Vietnamese Hacking Group : A Rising of Information Stealing Campaigns Going Global

Botconf 2025
Wednesday
2025-05-21 | 14:30 – 15:10

Chetan Raghuprasad 🗣 | Joey Chen

In recent years, Vietnamese cybercrime groups have significantly advanced their capabilities, acquiring sophisticated tools and tactics that have enhanced their operational success. The pandemic era marked a turning point, as these groups expanded their credential theft operations to a global scale, discovering innovative methods to breach corporate firewalls worldwide, thereby facilitating further criminal activities such as ransomware and information-stealing attacks.

Since the close of 2023, our research has unveiled at least three hacking groups, originating from Vietnam, that are targeting a majority of Asian countries and select European nations. Driven by financial motivations, these groups are primarily focused on stealing credentials, financial data, and social media accounts, including those related to business and advertising. This presentation will expose the vast criminal enterprise these groups have constructed, detailing their comprehensive software stacks, networks, and their sophisticated techniques, tactics, and procedures (TTP). Through multiple case studies, we will illustrate the execution of information stealer attacks by Vietnamese cybercriminals, including the deployment of infostealers, the use of rare living-off-the-land binaries (LoLBins), data exfiltration strategies, and the exploitation of legitimate services for hosting command and control (C2) configuration files.
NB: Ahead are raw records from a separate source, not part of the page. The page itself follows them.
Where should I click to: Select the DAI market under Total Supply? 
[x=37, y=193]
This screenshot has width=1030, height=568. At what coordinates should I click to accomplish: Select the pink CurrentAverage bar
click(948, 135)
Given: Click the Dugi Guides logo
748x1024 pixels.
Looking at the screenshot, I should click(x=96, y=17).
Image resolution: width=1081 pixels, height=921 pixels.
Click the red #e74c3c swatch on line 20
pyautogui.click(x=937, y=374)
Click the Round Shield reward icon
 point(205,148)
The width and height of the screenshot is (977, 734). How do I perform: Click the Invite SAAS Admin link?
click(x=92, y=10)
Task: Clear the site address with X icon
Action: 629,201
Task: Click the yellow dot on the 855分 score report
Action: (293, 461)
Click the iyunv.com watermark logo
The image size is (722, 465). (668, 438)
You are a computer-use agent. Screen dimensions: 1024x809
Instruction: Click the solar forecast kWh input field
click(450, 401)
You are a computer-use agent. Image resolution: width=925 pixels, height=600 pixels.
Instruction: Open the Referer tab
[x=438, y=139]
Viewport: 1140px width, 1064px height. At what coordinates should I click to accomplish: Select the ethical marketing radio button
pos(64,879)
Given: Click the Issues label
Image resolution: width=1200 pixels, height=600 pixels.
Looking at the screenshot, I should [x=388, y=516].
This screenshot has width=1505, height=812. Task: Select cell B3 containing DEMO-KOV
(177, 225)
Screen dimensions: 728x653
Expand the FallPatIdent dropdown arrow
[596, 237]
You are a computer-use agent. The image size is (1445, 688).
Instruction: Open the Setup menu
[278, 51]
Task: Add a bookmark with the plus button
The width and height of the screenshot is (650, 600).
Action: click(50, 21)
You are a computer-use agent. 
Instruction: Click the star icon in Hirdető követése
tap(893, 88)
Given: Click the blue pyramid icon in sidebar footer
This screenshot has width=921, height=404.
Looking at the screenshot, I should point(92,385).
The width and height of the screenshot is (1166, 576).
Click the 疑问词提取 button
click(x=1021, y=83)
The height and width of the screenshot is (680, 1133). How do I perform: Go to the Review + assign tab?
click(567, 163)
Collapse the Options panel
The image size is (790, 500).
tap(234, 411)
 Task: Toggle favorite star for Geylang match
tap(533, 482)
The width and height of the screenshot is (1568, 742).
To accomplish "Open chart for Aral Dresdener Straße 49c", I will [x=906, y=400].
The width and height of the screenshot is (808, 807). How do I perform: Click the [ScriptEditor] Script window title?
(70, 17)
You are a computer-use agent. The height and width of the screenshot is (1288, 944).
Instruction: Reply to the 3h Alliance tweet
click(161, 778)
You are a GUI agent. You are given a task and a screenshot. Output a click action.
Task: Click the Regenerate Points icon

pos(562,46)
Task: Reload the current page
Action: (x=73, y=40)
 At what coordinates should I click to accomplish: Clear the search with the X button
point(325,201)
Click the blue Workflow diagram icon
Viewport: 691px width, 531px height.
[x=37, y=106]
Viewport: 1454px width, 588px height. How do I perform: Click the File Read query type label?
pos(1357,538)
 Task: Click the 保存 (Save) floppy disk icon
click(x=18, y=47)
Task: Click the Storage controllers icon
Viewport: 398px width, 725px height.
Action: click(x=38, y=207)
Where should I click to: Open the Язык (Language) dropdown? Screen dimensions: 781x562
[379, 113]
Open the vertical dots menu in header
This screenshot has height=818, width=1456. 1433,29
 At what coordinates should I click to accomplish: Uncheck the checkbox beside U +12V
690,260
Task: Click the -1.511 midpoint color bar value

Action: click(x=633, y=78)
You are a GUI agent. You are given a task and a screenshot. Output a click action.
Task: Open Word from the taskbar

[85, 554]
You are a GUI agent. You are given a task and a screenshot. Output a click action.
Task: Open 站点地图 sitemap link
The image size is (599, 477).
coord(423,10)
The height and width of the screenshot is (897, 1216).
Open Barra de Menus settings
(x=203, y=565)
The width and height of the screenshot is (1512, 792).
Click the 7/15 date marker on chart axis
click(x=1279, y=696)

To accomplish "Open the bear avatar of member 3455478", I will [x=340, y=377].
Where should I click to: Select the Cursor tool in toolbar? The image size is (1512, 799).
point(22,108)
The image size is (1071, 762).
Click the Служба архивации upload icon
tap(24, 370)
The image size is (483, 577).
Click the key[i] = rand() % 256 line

Additionally, we will reveal several newly discovered malware families, such as RotBot (a modified version of QuasarRAT), the XClient stealer, and the PXA_BOT stealer. The presentation will conclude with strategic approaches to mitigating info stealer attacks, equipping attendees with actionable insights to fortify defenses against these emerging threats. This compelling exploration not only highlights the evolving landscape of Vietnamese cyber threats but also underscores the critical need for proactive cybersecurity measures.